*** EXCERPT PROVIDED

Corrigan has been leading Bailey’s effort to oust Gardner, which is now expected to be dismissed.
Gardner’s unexpected resignation initially caused confusion over who was in charge of the office.
A spokesman for Bell, Chris King, told reporters that prosecutors from his office had been in the circuit attorney’s office Monday and Tuesday learning the procedures needed to file cases. He had hoped to get the warrant office, which has been run using an email inbox since the onset of the COVID-19 pandemic, open as soon as possible.
“We’re here. We’re ready to work. But we’re not sure what our legal standing is,” he said. “It’s kind of put us in a gray area."
Parson said that while Bell was among the local prosecutors he had talked to about providing resources, he was unaware Bell had been asked to play any official role.
Bell and five other prosecutors from the Missouri side of the St. Louis region said in a statementthey stood ready to help in any way if asked by the governor or the attorney general.
An abrupt departure
Gardner provided no explanation for her abrupt departure from the office. But her
decision to leave earlier came a day after Bailey’s office filed documents showing that Gardner was spotted leaving Family Health Centers during daytime work hours, potentially providing evidence she was working toward a graduate degree in nursing during a contempt hearing for her office.
Supporters of Gardner, like Zaki Baruti, called her resignation a “political lynching” and the end of an attack that began when she prosecuted then-Gov. Eric Greitens for invasion of privacy.

******
*** DATASET EXTRACT

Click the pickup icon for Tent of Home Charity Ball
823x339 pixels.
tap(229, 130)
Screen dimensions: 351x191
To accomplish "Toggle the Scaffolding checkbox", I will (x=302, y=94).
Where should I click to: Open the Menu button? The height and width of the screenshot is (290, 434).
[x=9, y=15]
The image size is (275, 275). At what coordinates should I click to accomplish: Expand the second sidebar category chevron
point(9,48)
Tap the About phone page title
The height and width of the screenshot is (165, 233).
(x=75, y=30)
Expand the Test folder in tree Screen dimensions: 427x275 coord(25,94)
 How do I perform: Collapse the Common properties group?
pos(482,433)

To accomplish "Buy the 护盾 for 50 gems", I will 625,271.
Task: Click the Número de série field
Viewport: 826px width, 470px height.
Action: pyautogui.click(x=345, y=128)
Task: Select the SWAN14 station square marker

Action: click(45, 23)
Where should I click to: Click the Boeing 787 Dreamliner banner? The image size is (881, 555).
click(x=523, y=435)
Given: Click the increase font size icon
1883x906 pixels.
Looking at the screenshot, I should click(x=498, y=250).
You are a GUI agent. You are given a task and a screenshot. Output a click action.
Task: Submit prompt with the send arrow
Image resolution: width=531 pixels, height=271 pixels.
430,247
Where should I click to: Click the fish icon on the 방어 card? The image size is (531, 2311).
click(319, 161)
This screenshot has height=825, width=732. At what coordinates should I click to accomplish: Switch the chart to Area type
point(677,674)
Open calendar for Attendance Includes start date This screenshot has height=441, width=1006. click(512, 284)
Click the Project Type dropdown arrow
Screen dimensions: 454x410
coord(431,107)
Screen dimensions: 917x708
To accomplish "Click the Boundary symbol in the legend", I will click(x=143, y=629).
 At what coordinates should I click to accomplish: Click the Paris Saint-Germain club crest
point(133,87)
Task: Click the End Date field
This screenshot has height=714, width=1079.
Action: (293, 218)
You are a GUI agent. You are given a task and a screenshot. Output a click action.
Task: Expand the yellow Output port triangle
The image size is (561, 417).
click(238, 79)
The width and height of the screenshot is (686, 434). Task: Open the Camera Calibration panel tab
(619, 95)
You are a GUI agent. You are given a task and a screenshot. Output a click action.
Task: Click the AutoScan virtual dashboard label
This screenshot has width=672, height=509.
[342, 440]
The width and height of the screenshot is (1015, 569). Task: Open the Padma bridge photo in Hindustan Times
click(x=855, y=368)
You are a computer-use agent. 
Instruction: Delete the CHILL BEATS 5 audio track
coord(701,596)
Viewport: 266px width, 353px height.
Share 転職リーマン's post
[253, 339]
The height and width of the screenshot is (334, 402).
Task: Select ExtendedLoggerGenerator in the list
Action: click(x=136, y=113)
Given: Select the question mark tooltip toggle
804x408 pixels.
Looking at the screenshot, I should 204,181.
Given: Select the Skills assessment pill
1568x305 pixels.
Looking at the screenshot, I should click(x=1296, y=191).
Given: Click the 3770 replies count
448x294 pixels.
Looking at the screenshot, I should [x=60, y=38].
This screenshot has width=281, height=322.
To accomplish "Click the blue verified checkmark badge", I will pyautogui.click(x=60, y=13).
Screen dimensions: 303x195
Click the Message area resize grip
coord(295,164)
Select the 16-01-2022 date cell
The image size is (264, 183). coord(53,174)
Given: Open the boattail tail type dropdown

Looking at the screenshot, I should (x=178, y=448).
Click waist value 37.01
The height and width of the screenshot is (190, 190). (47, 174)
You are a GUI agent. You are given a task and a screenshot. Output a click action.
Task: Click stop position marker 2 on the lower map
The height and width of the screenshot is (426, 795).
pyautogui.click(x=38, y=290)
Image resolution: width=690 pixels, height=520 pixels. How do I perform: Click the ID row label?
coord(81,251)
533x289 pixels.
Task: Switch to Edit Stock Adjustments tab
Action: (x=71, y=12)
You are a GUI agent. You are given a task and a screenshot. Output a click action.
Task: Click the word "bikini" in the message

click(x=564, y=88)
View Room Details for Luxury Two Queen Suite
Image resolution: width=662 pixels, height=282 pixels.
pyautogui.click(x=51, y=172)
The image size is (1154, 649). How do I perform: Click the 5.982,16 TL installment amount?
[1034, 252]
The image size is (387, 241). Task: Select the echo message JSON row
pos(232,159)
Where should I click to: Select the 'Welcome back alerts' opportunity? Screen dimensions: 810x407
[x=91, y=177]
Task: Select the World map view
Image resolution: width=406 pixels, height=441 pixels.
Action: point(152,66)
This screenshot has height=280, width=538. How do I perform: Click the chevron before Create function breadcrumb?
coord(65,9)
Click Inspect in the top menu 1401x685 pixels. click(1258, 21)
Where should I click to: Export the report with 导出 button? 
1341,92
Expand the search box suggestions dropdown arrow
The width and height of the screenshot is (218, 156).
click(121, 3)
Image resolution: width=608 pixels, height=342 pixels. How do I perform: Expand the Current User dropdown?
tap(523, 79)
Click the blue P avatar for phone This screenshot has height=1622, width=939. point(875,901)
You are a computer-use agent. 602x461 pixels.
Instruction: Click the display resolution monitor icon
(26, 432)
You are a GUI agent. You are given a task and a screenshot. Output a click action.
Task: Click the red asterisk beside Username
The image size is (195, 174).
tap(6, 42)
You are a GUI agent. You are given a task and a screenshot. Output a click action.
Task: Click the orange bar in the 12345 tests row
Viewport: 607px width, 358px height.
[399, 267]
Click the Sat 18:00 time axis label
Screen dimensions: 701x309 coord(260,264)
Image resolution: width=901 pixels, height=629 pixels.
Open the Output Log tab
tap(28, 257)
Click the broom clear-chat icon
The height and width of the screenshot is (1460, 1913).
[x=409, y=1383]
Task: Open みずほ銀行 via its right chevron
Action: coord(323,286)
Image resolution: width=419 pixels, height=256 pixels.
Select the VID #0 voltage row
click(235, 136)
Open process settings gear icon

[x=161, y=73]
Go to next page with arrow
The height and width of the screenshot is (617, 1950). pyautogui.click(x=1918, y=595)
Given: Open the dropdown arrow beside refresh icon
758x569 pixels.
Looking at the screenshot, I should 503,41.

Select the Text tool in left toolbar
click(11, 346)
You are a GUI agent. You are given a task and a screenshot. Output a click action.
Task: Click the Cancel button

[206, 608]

******

→ LIST OF TASKS:
A: Translate this sentence from the excerpt about Gardner's resignation into Spanish: "Gardner’s unexpected resignation initially caused confusion over who was in charge of the office."
B: In the excerpt about Gardner's resignation, duplicate the passage word for word, starting at "Parson said that" and ending at "the attorney general.".

→ ANSWERS TO EACH TASK:
A: La inesperada renuncia de Gardner causó inicialmente confusión sobre quién estaba a cargo de la oficina.

B:
Parson said that while Bell was among the local prosecutors he had talked to about providing resources, he was unaware Bell had been asked to play any official role.
Bell and five other prosecutors from the Missouri side of the St. Louis region said in a statementthey stood ready to help in any way if asked by the governor or the attorney general.